«Nous constatons toujours des atteintes aux droits des résidents en Ephad (...). La réponse des pouvoirs publics n’est pas à la hauteur des atteintes dénoncées, ni de l’urgence», regrette Claire Hédon dans un entretien au JDD. La Défenseure des droits présente lundi 16 janvier un rapport de suivi de 64 recommandations émises en mai 2021 pendant la crise du Covid.
Le document de mai 2021 et le livre de Victor Castanet «Les Fossoyeurs» -- dont une version actualisée est attendue pour fin janvier-- «ont permis une prise de conscience, pas simplement des pouvoirs publics, mais de l'ensemble de la société», s'est réjouie Claire Hédon. Mais beaucoup reste à faire. Elle cite «une hausse des signalements» auprès de l'organisme Défenseur des droits, qui avait instruit quelque 900 réclamations durant les six ans précédant le rapport de 2021, et 181 en seulement 18 mois. Il s'agit de «maltraitance» (43% des cas), «limitation de visites» (30%), de «restrictions à la liberté d'aller et venir» (12%). Ces manquements concernent aussi bien le privé que le public. Or «dix-huit mois après le premier rapport, le bilan s'avère extrêmement préoccupant: 9% de nos préconisations se sont traduites par une action, 55% ont fait l'objet d’annonces mais peinent à se matérialiser, et 36% restent sans réponse», déplore Claire Hédon.

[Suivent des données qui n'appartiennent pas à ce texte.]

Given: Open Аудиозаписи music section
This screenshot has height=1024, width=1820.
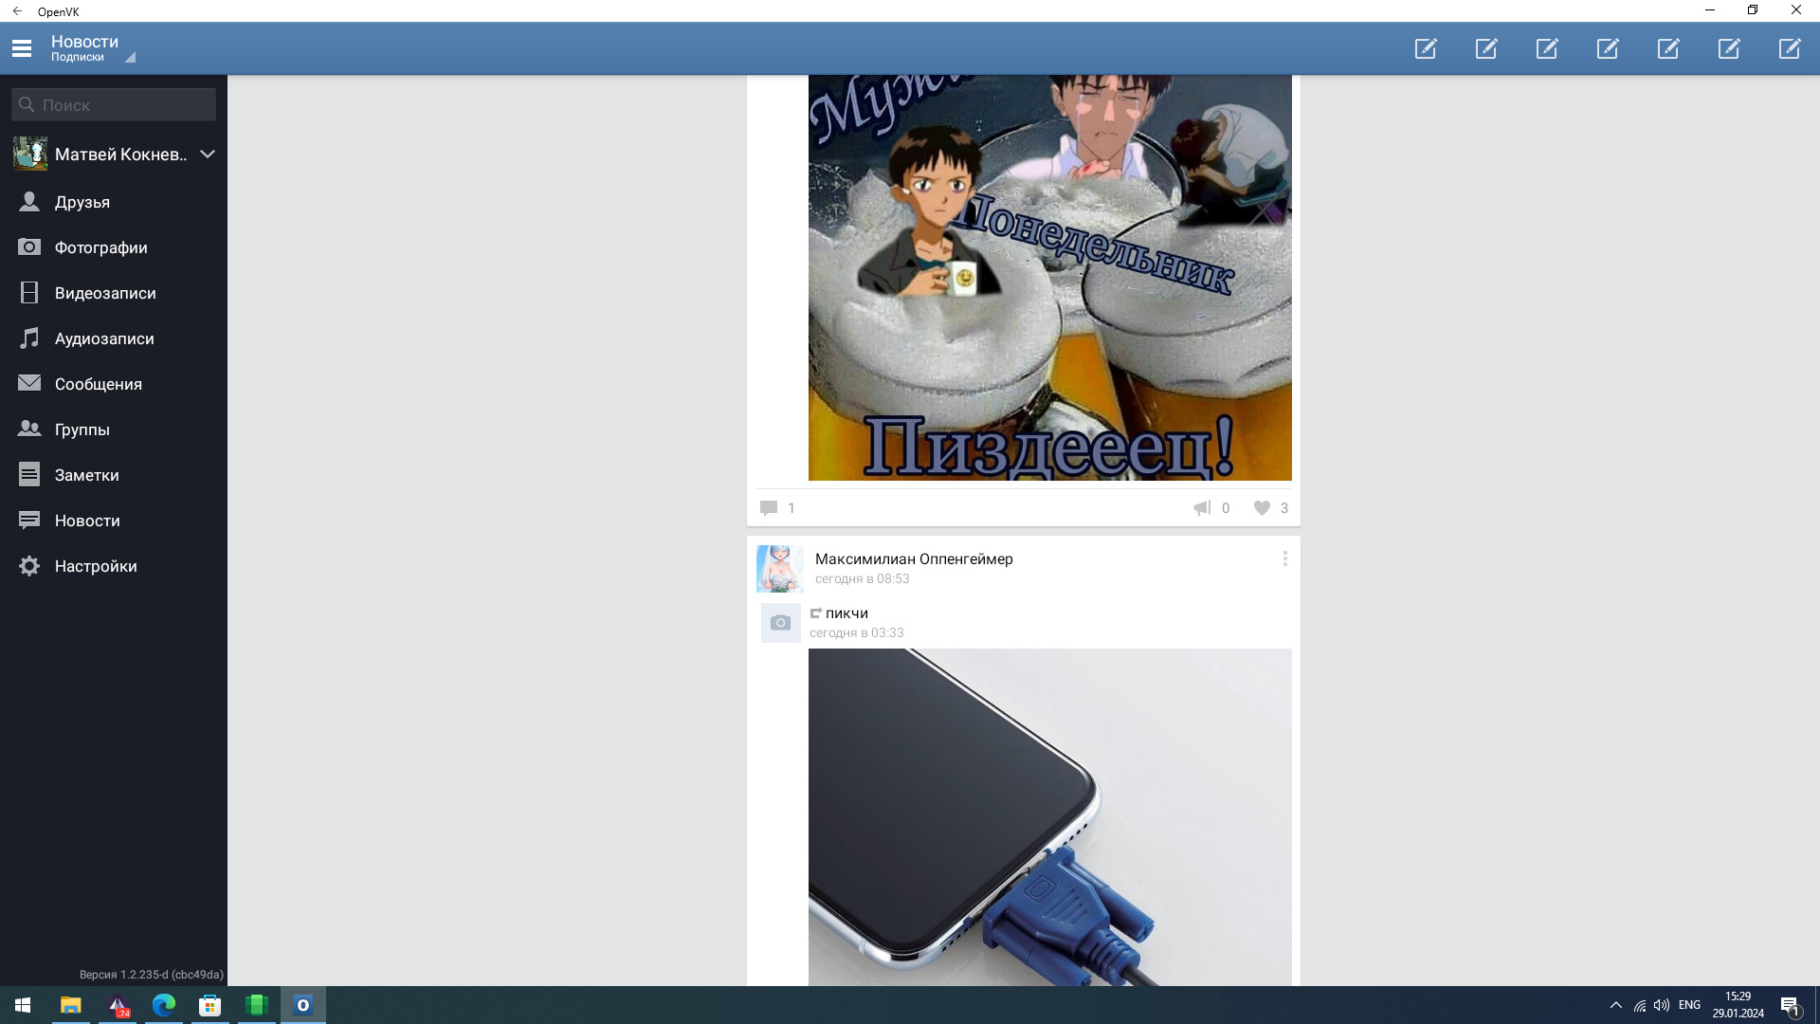Looking at the screenshot, I should pyautogui.click(x=104, y=338).
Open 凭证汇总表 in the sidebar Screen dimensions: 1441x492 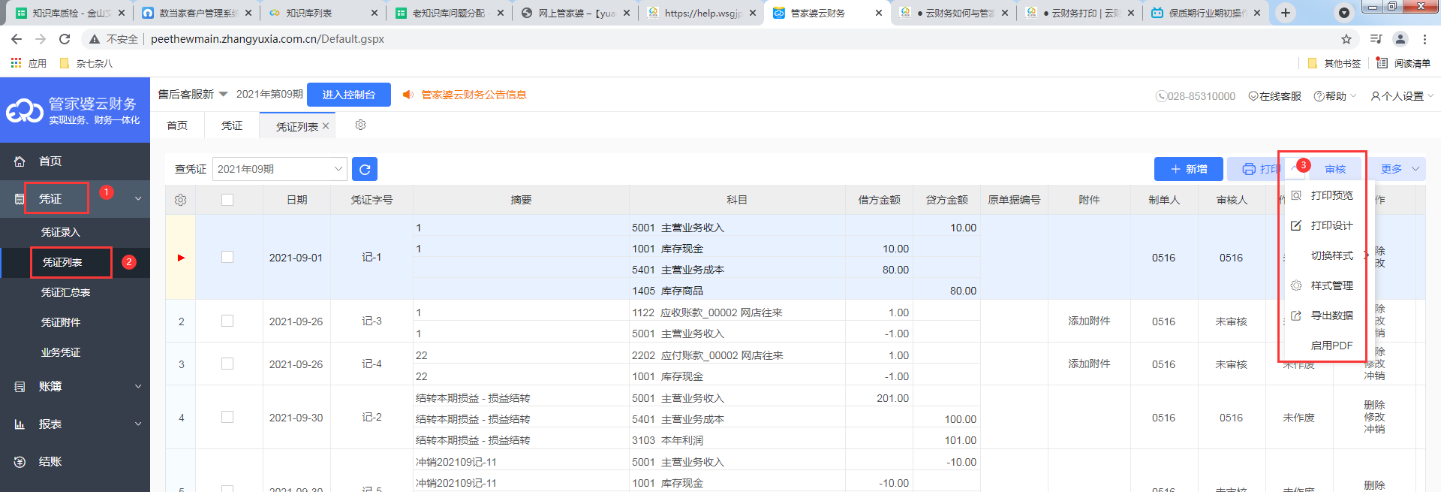(65, 292)
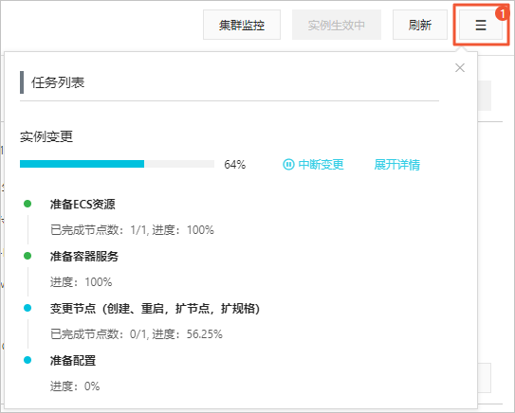
Task: Click the disabled 实例生效中 button
Action: coord(337,25)
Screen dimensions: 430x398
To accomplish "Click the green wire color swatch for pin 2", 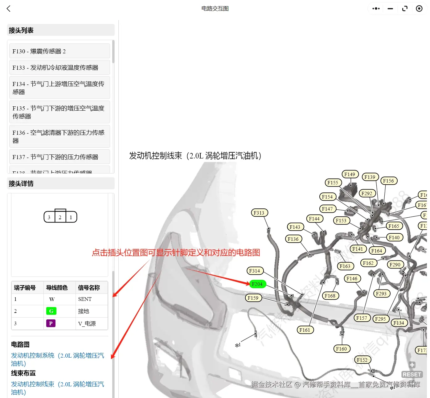I will tap(51, 311).
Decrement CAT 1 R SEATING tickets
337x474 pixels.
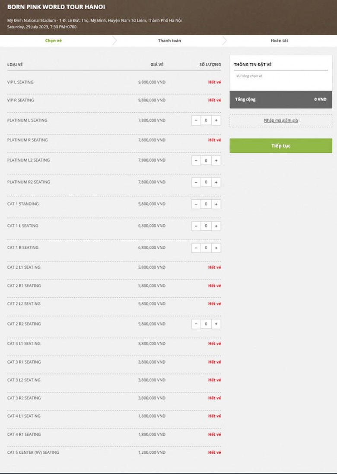(x=196, y=248)
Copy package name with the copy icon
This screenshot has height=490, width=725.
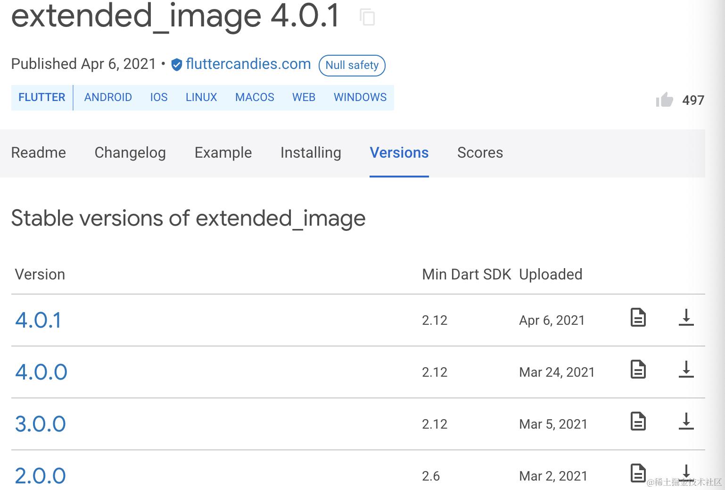pyautogui.click(x=367, y=17)
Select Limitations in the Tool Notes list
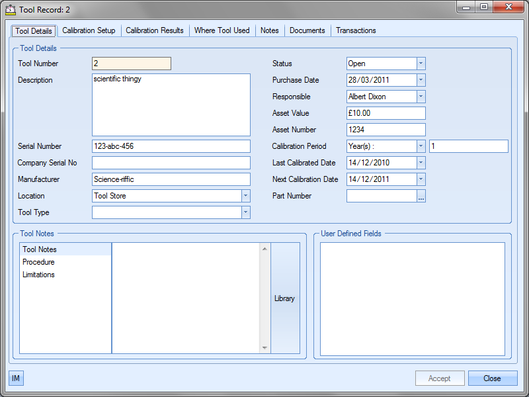Image resolution: width=529 pixels, height=397 pixels. [38, 275]
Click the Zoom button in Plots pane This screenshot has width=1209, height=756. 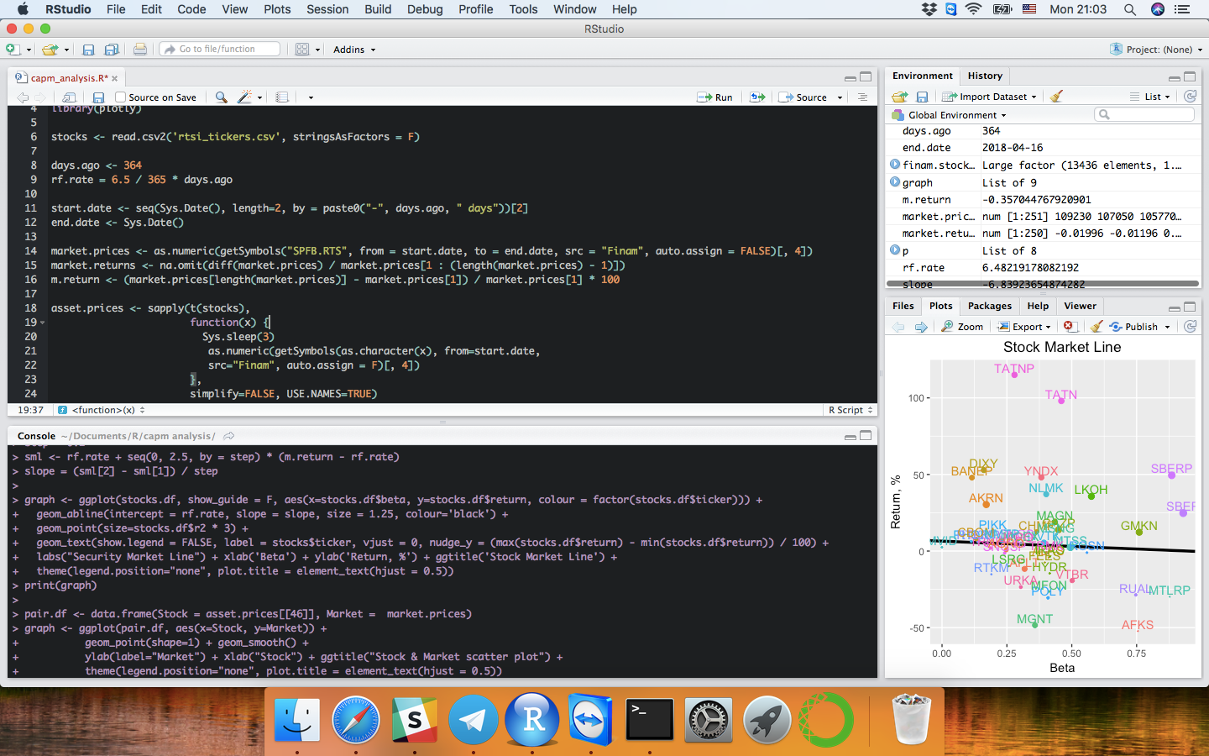962,327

Au moins huit soignants et animateurs pour dix résidents
Sa principale recommandation : fixer «un ratio minimal d'encadrement», comprenant «au moins huit soignants et animateurs pour dix résidents en Ehpad». «En France, le rapport est de 6 pour 10, là où les pays du nord sont à 10». Et «si vous rétablissez un taux d'encadrement normal, les aides-soignants reviendront y travailler», avance-t-elle. Selon le rapport présenté, «certains soins», comme la toilette, sont «organisés dans une logique comptable pour réduire les effectifs du personnel». Il évoque les résidents d'un Ehpad qui avaient «au mieux une douche tous les quinze jours» et restaient pour certains «la plupart du temps en blouse d’hôpital ou en pyjama». Pour pallier le manque de personnel, l'établissement imposait aussi «deux jours d'alitement par semaine par résident».
Mettre un terme aux violations de liberté
Autre point noir, les confinements intempestifs dans des établissements suite à quelques contaminations au Covid. La Défenseure des droits demande de «mettre un terme aux violations de la liberté d'aller et venir» et de «rétablir le droit au maintien des liens familiaux des résidents en Ehpad» (cette question constitue 46% des réclamations reçues). Elle cite des «cas d'isolement arbitraire de résident dans leur chambre» ou de «restrictions de visites», détaille des exemples de «prohibition de la présence d’un proche lors des repas; obligation de maintenir les portes des chambres ouvertes afin de vérifier le respect du maintien d’une distance entre les personnes; interdiction de contact physique, comme prendre la main».
Encourager les signalements et renforcer les inspections
Le rapport relève aussi les faiblesses de la lutte contre les maltraitances, notamment l'absence d'«outil de mesure fiable et partagé par ensemble des autorités de contrôle». Il demande un «dispositif de vigilance médico-sociale pour renforcer l’identification, le signalement et l'analyse des situations de maltraitances». Le gouvernement a lancé en septembre trois missions administratives pour élaborer des pistes pour mieux repérer, quantifier et prévenir les maltraitances contre les personnes âgées ou handicapées et les enfants. Saluant le décision du gouvernement d'inspecter la totalité des 7 500 Ehpads dans le sillage du scandale Orpea, elle note toutefois «l'insuffisance de moyens humains» pour effectuer «les inspections requises». Par ailleurs, la publication de 10 indicateurs clés sur chaque établissement pour aider les familles à faire leur choix, annoncée en mars 2022 par le gouvernement, se fait encore attendre.